Gold clocks and marble figurines mock the emotional stasis of the family’s ancestral home. The sisters watch one another's faces, each deepening wrinkle taken as childhood injury resurfaced. Their obsession with keeping score of harms is threaded via the motif of money, instanced by Karin’s glasses-accessorized bookkeeping and the petty tale of Mr. Pickwick (Maria trills Dickens’s prose: “‘But surely, my dear sir […] surely you don’t really mean, really and seriously now, and irritation apart, that you won’t pay these costs and damages?’”). Punctuating the cannibalistic sentiment in using one another to relive their injuries, actress Liv Ullman, whom we are meant to recognize as Maria, also plays the sisters’ mother in a flashback.

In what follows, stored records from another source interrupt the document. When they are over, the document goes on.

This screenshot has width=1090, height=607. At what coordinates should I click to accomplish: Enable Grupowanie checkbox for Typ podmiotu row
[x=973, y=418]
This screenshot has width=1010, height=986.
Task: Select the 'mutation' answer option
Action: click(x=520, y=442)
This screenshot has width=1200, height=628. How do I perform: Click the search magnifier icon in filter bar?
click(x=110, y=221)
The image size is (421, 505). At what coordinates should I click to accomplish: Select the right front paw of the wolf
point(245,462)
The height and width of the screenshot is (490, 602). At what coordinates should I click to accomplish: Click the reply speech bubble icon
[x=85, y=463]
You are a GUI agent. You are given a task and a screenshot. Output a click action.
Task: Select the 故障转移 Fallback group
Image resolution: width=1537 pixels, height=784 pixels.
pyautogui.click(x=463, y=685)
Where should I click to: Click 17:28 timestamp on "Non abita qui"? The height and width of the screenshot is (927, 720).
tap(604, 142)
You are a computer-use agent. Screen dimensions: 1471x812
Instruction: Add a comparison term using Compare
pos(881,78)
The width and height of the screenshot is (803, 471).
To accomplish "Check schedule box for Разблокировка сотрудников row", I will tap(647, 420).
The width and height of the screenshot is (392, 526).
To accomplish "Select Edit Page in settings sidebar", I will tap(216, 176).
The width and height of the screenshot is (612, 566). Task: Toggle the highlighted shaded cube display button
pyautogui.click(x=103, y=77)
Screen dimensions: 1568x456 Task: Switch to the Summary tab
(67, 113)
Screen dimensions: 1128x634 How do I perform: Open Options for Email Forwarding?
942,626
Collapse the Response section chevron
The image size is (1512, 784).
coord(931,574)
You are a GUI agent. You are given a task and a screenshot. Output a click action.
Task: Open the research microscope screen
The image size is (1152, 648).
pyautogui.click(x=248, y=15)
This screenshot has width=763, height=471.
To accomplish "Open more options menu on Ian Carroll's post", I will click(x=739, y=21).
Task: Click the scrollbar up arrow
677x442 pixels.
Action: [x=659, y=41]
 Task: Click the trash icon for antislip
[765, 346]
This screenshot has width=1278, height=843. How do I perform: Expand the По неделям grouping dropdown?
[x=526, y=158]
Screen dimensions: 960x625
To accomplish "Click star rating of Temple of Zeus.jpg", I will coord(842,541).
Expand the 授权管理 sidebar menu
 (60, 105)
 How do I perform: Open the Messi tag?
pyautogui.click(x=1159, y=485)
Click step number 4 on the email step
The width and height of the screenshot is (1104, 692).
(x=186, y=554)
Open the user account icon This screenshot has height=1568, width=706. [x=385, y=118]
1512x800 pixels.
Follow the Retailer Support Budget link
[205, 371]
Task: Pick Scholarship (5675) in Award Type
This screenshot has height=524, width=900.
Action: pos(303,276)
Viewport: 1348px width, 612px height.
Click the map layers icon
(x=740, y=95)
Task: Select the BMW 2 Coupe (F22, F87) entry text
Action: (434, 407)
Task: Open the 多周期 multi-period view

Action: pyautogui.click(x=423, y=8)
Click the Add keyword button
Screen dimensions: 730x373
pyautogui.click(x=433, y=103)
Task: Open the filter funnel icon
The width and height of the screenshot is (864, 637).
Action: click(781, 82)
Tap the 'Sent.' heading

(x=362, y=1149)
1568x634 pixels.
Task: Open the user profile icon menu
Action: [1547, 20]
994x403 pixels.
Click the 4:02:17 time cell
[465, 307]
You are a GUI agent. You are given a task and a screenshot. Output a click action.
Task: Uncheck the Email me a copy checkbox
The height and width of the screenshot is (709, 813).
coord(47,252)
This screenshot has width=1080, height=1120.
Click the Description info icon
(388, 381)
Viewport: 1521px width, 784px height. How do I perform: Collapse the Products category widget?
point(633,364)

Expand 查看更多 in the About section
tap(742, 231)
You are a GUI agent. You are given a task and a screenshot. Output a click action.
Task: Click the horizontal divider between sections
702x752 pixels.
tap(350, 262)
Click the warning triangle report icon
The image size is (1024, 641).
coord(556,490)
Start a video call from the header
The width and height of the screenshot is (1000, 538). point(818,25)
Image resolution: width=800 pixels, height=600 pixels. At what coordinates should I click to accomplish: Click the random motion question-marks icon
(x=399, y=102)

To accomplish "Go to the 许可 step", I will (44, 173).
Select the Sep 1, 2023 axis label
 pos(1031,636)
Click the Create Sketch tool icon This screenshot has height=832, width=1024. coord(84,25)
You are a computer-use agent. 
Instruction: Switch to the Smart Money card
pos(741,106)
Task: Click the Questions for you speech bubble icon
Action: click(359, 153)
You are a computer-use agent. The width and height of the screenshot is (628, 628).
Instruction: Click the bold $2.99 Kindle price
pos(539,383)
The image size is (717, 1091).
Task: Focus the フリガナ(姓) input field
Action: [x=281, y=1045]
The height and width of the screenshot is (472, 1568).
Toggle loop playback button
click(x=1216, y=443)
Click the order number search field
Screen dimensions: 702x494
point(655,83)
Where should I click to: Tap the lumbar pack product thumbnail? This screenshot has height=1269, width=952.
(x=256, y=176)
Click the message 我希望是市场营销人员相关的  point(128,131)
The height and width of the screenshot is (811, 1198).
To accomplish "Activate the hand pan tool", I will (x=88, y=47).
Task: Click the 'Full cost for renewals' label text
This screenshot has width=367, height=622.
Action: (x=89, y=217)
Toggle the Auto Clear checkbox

Meanwhile, Agnes writes a diary. Clad in white against the blood-red house around her, she pens, in soft cursive, an account of her sickness mingling with the pleasures of being nursed by family. Rather than disrupting the bitterness spread across the film, these idyllic sequences feel laden with the same paranoia that plagues the other sisters. After all, a diary is the language one addresses to oneself, keeping tabs on the error of watching one’s own reflection. Agnes continually writes herself into the role of sacrificial lamb, meant to ease the world of suffering by her departure, but the more she composes herself toward that abstraction, the more desperately she clings to self-preservation.
And what of Ingmar Bergman’s heavy-handed appeal to symbols? Cries and Whispers was criticized by writers out of the 1960s New Left in Sweden and abroad for a fixation on religion and nineteenth-century classicism at a time when wars and theory had already ruptured the European cultural sphere, but was also especially welcomed by Americans as a quaint show of Nordic austerity. The feature has vacillated between frivolity and earnest work for filmgoers since its release in 1972. This ambivalent reception feels appropriate for a film that itself wavers between the registers of a proof and a joke, ever deferring both truth statement and punchline.
Cries and Whispers screens this evening, April 28, at Metrograph on 35mm.